== Segment start ==

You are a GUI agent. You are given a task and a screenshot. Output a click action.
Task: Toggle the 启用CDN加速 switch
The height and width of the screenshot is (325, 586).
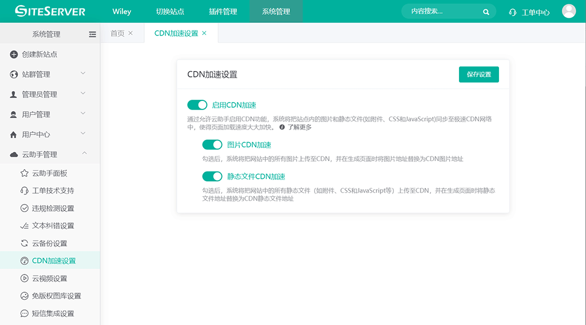point(197,105)
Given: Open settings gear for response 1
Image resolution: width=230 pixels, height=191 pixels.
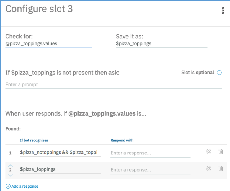Looking at the screenshot, I should (x=209, y=152).
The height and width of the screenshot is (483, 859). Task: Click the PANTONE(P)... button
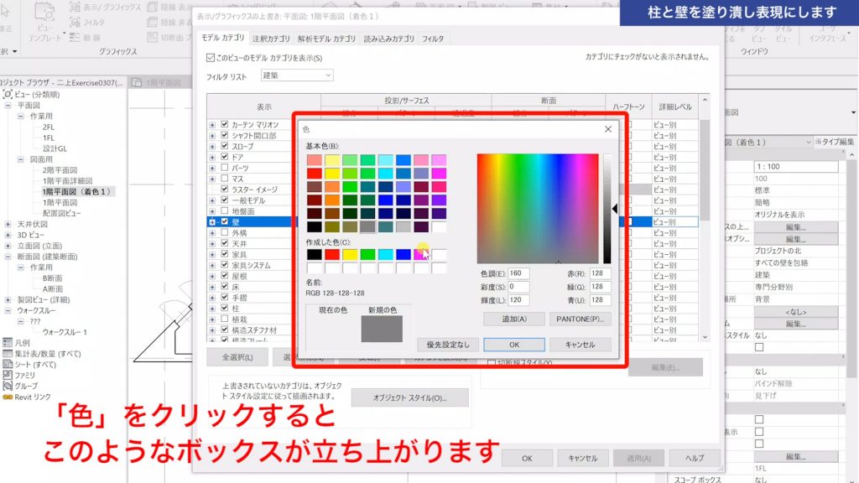click(580, 319)
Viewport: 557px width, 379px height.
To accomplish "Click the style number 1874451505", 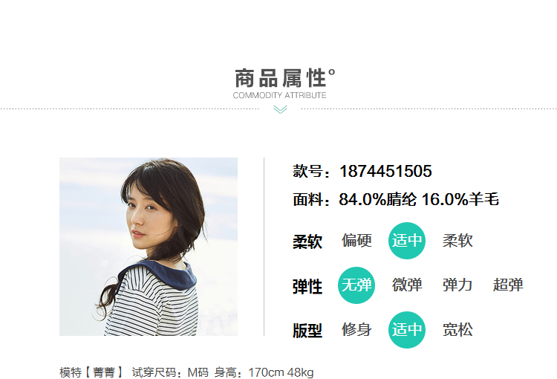I will point(385,171).
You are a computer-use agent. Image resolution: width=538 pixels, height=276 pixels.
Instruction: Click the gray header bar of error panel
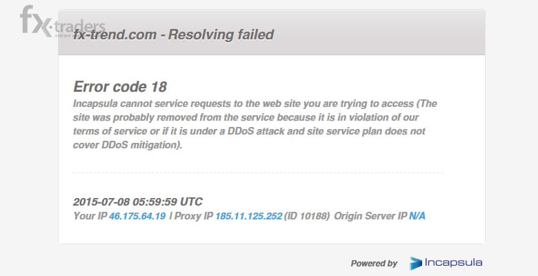click(272, 32)
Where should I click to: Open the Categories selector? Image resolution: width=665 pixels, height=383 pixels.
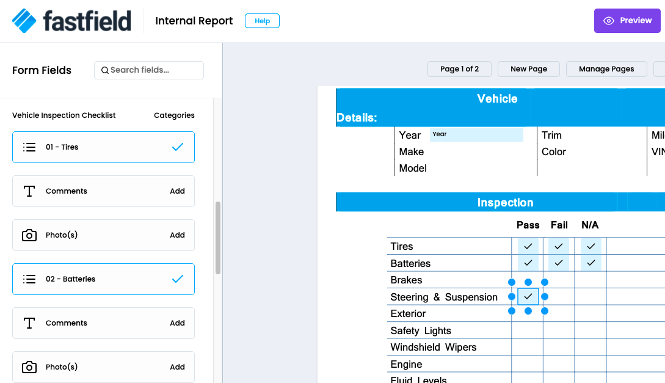[x=174, y=115]
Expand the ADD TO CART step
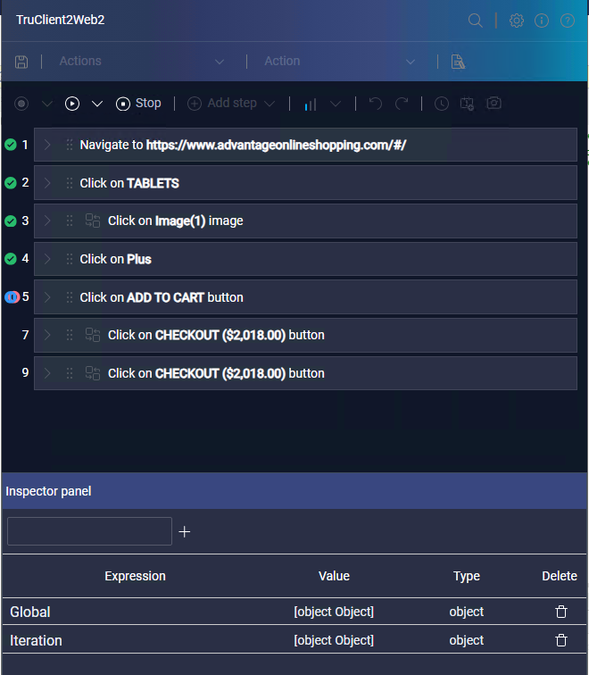This screenshot has height=675, width=589. pyautogui.click(x=48, y=297)
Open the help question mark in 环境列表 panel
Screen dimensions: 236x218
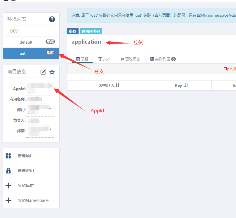[52, 19]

== Segment end ==

Only an exact copy is needed: the lines from the opening of the listing through the line with "Given: Open settings gear for response 1", both included, minus the pictures.

You are a GUI agent. You are given a task and a screenshot. Output a click action.
Task: Toggle the 启用CDN加速 switch
The height and width of the screenshot is (325, 586).
point(197,105)
Given: Open settings gear for response 1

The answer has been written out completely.